I am referring to an answer posted here:

Virtual functions in C

  struct Base {
    int x;
  };

  struct Derived {
    struct Base super;
  };

If offsetof(struct Derived, super) == 0 and offsetof(struct Base, x) == 0, can we then imply that offsetof(struct Derived, super.x) == offsetof(struct Base, x)?

André Caron suggests using an extra pointer pointing to a derived object. Apparently, it is not sufficient or portable to rely on offsetof(struct Derived, super.x) == offsetof(struct Base, x).

Even though this works, you are relying on compiler extensions for type punning that can lead to undefined behavior blablabla. This works in GCC and MSVC for a fact.

Indeed the alignment stuff relies on compiler extensions. You can make it portable using an extra void* pointer in struct foo that points to the "derived object". However, the technique is sufficiently popular in well-known libraries to be considered "portable". Any compiler that made this type of code break would have lots of complaints from its customers.

I have trouble understanding why offsetof(struct Derived, super.x) != offsetof(struct Base, x) could potentially be the case. I have not found clarification in the C standards. Hence, I am looking for further clarification on that.

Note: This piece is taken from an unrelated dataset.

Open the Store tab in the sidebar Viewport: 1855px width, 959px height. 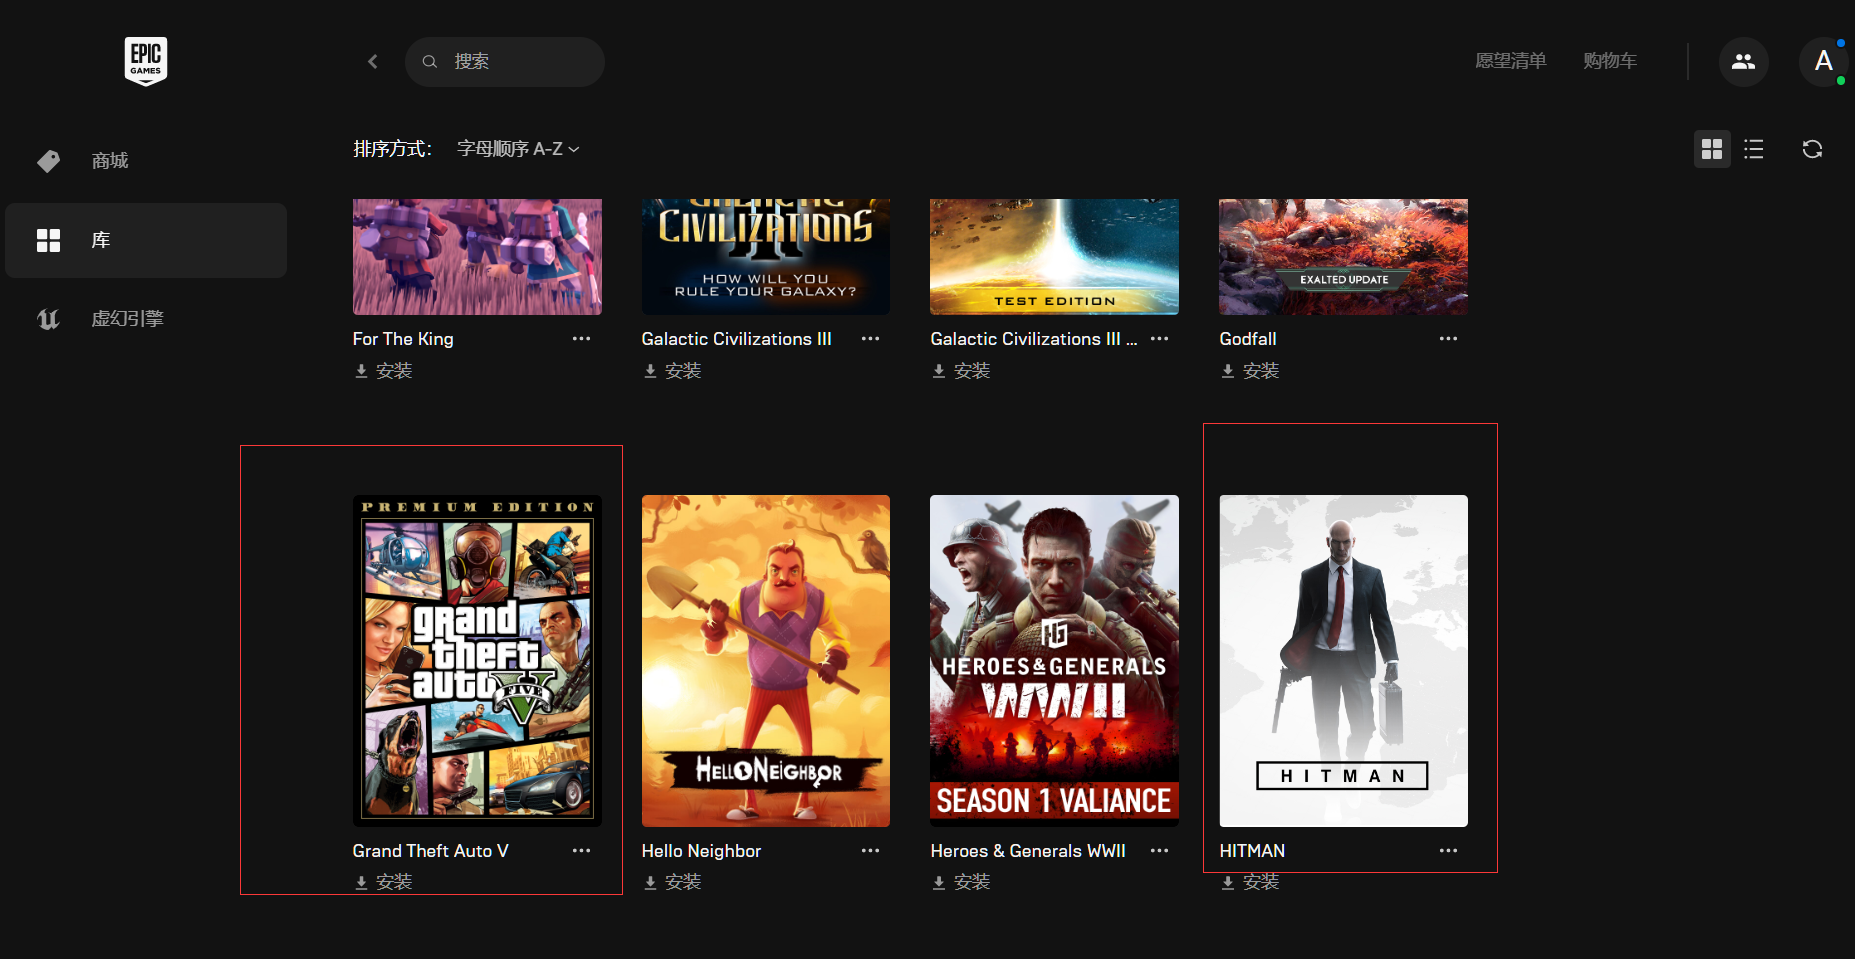[x=110, y=161]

13:26, restate my assumptions:

Assuming offsetof(struct Derived, super.x) != offsetof(struct Base, x)

  struct Base {
    int x;
    void *hook;
  };

  struct Derived {
    struct Base super;
  };

With the assumption above, consider:

  struct Base base = {42};
  struct Derived derived;
  base.hook = &base; /* Assuming offsetof(struct Base, x) == 0 */
  derived.super = base;

(struct Base*)(derived.super.hook) == &base shall be true.

#include <stddef.h>
#include <stdio.h>

struct Base {
  int x;
  void *hook;
};

struct Derived {
  struct Base super;
};

int main(void) {
  struct Base base = {42};
  struct Derived derived;
  base.hook = &base; /* Assuming offsetof(struct Base, x) == 0 */
  derived.super = base;

  printf("Offset Base x: %lu\n", offsetof(struct Base, x));
  printf("Offset Derived super: %lu\n", offsetof(struct Derived, super));
  printf("Offset Derived super.x: %lu\n", offsetof(struct Derived, super.x));
  printf("Offset Derived super.hook: %lu\n",
         offsetof(struct Derived, super.hook));
  printf("derived.super.hook == &base, yields %d",
         (struct Base *)(derived.super.hook) == &base);

  return 0;
}

CodePudding user response：

However, why is it necessary for a POD structure to have another pointer void *foo::hook?

It isn't necessary. From the original question and answer:

This technique is more reliable, especially if you plan to write the "derived struct" in C and use virtual functions. In that case, the offset of the first member is often non-0 as compilers store run-time type information and the class' v-table there.

A c struct/class with virtual function is not POD. Any non POD structure/class can have a non-0 offset for the data members and that is the case the hook is there to handle.